Voyage Update 7: Bongo-Bongo – and we hit 100!
16 November 2018. By Voyage Leader Dr Moira Decima.
We have been using one essential piece of kit to sample zooplankton, looking for areas that either have salps (for our salp cycles) or do not have salps (for our non-salp cycles to compare). Because zooplankton, salps included, can live at different depths in the water, we put these paired nets down to 200m, and investigate everything that comes back to us from the ocean.
Moira Décima and Sadie Mills get the cod ends ready for deployment and pose for a selfie. [Photo: Moira Décima, NIWA]
Our sampling has been so intense on this voyage, that we just hit 100 bongo tows! Yep, we did our best to celebrate out here, even danced to the Bongo theme song “King of the Bongo”.
Sir Peter Blake Ambassador Lana Young, crew members Shane Harvey and Phil Bignell, and NIWA’s Sadie Mills ‘play’ the Bongos. [Photo: Moira Decima]

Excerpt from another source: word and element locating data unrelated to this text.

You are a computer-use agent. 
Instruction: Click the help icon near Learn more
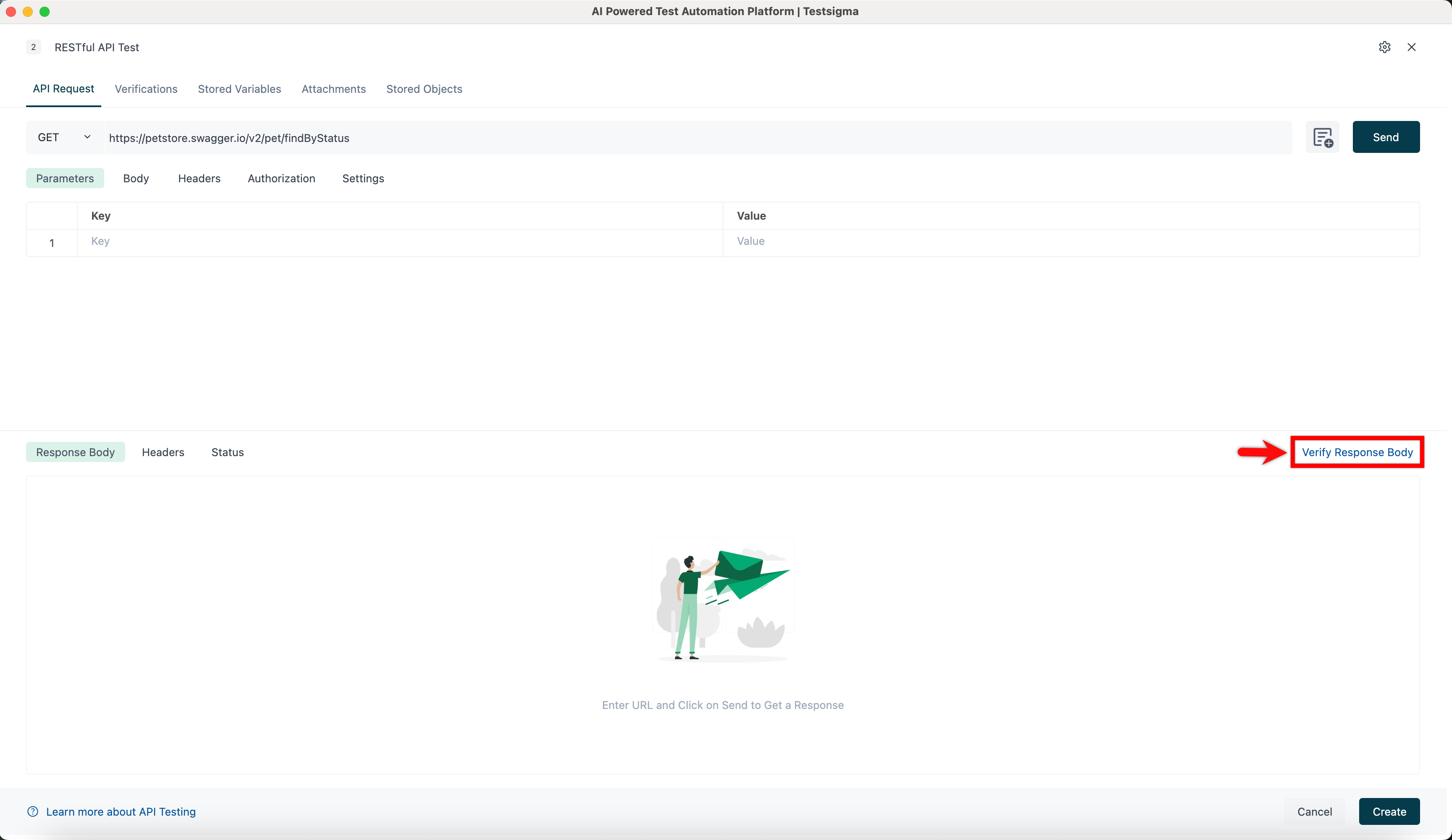(33, 811)
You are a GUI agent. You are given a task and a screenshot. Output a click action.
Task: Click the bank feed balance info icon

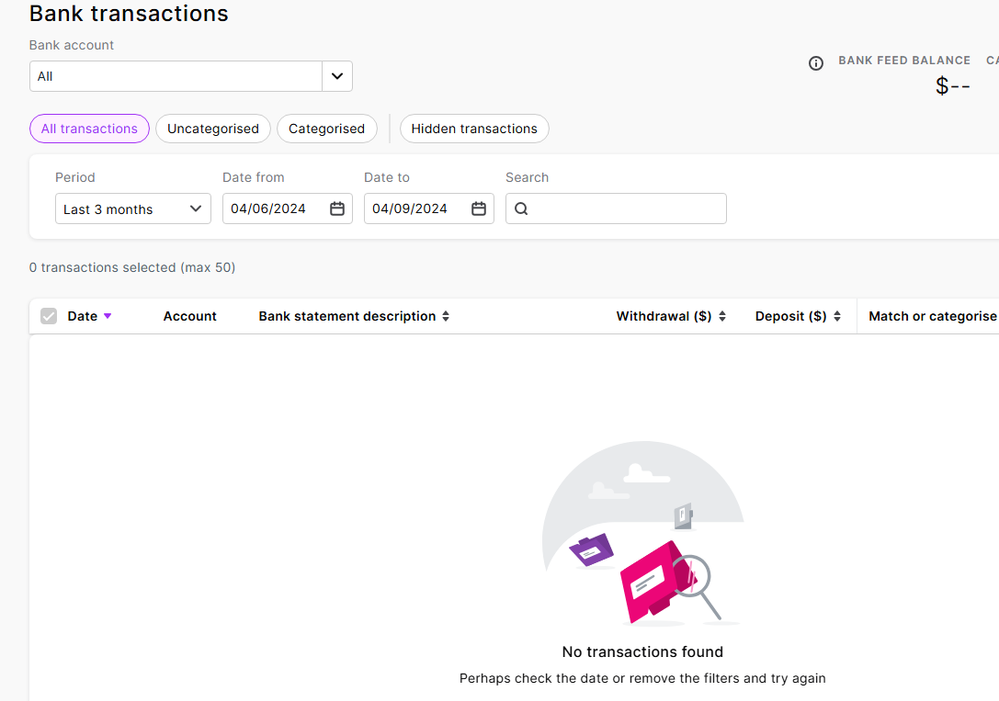click(x=816, y=63)

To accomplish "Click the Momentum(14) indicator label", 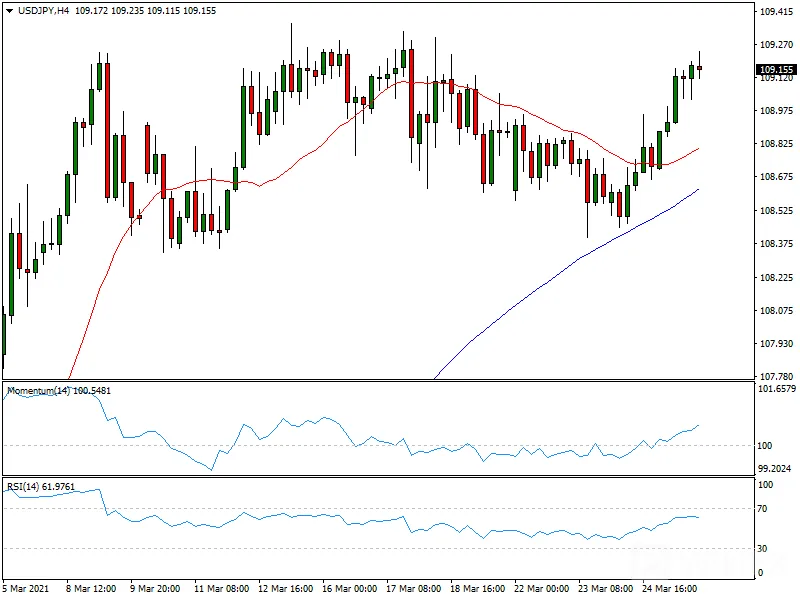I will coord(39,390).
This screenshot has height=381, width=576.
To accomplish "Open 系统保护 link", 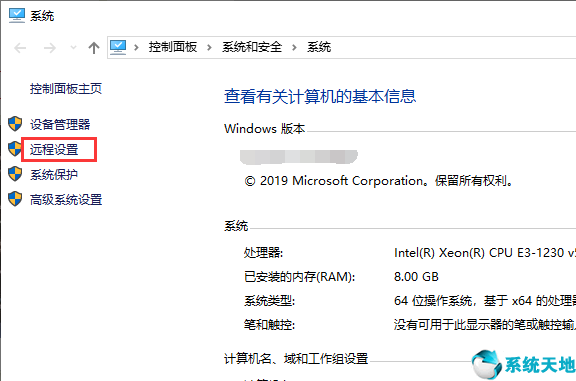I will [54, 175].
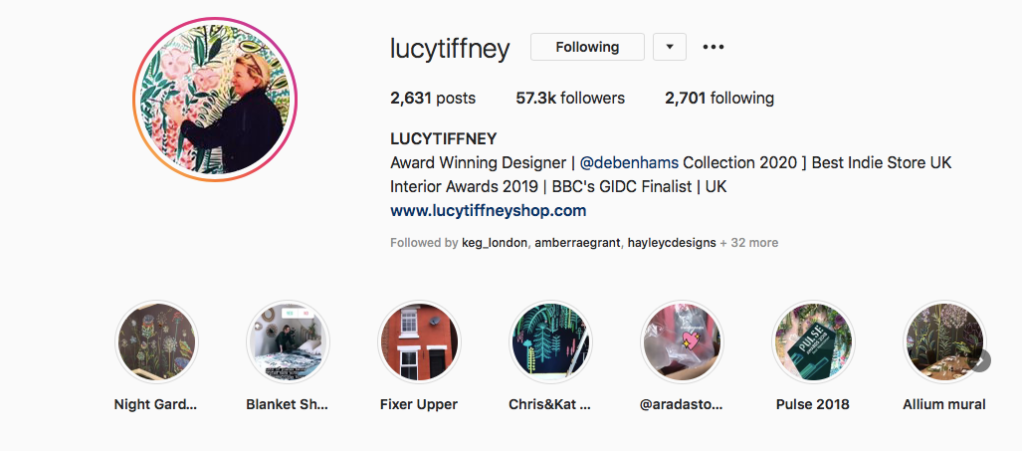The image size is (1022, 451).
Task: Open the Night Garden story highlight
Action: tap(156, 342)
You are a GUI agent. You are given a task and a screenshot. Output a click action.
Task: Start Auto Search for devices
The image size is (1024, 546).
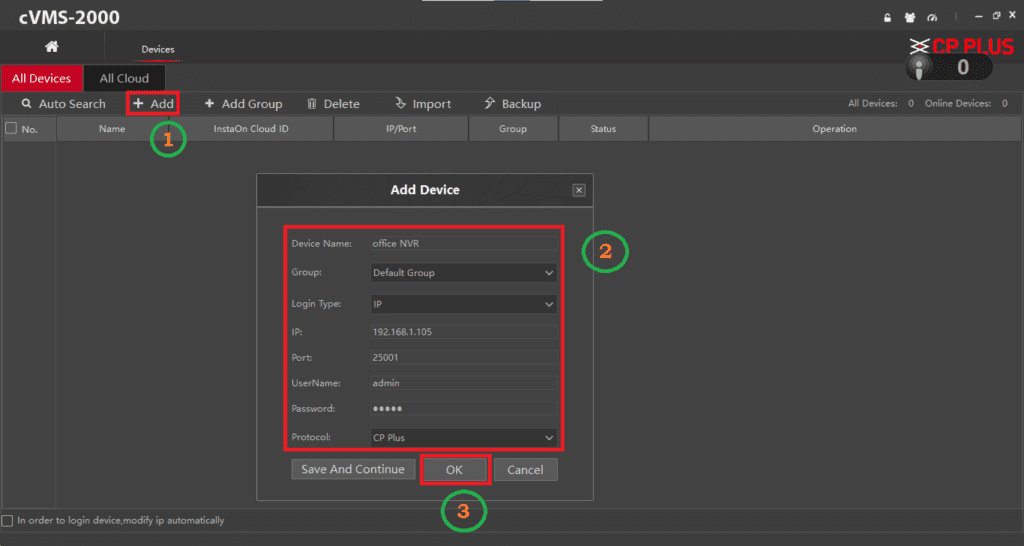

Of course, we don’t just put the net in and back. When it returns we have to process the sample, which includes putting critters through difference sieve sizes, so we can separate out the large ones from the small ones. Our amazing Bongo squad has thus deployed and retrieved these nets 100 times, as well as processed a whopping 200 samples (since there are 2 nets), from the Bongo tows alone!
Left: Christopher Ray, Phil Bignell, Shane Harvey, Moira Décima, Sadie Mills, Morgan Meyers and Lana Young celebrate the 100 Bongo tow. [Photo: Miguel Mendez] Right: Lana Young (Sir Peter Blake Trust) and Moira Décima stand in wait for the net to return from the deep. [Photo: Sadie Mills, NIWA]
Left: Sadie Mills (NIWA) holds up the clipboard showing our 100 mark. Right: Rob Stewart, Florian Luskow and Christian Fender interrupt their zooplankton processing to pose for a picture. [Photos: Moira Decima]
Left: Rob Stewart (NIWA) splits a sample using a Folsom (rotary) splitter. Right: Christian Fender (Florida State University) meticulously pulls out small zooplankton critters that might have been caught on the sieve. [Photos: Moira Decima, NIWA]
Left: Florian Luskow (University of British Columbia) at the size-fractionation station. Right: Morgan Meyers (University of Otago) measures and counts salp specimens. [Photos: Moira Decima, NIWA]
The information we are collecting will help us understand not only salps and their role in the ocean, but also the relationship to other zooplankton such as copepods and krill, and how the different critters live and thrive in different parts and conditions of our EEZ.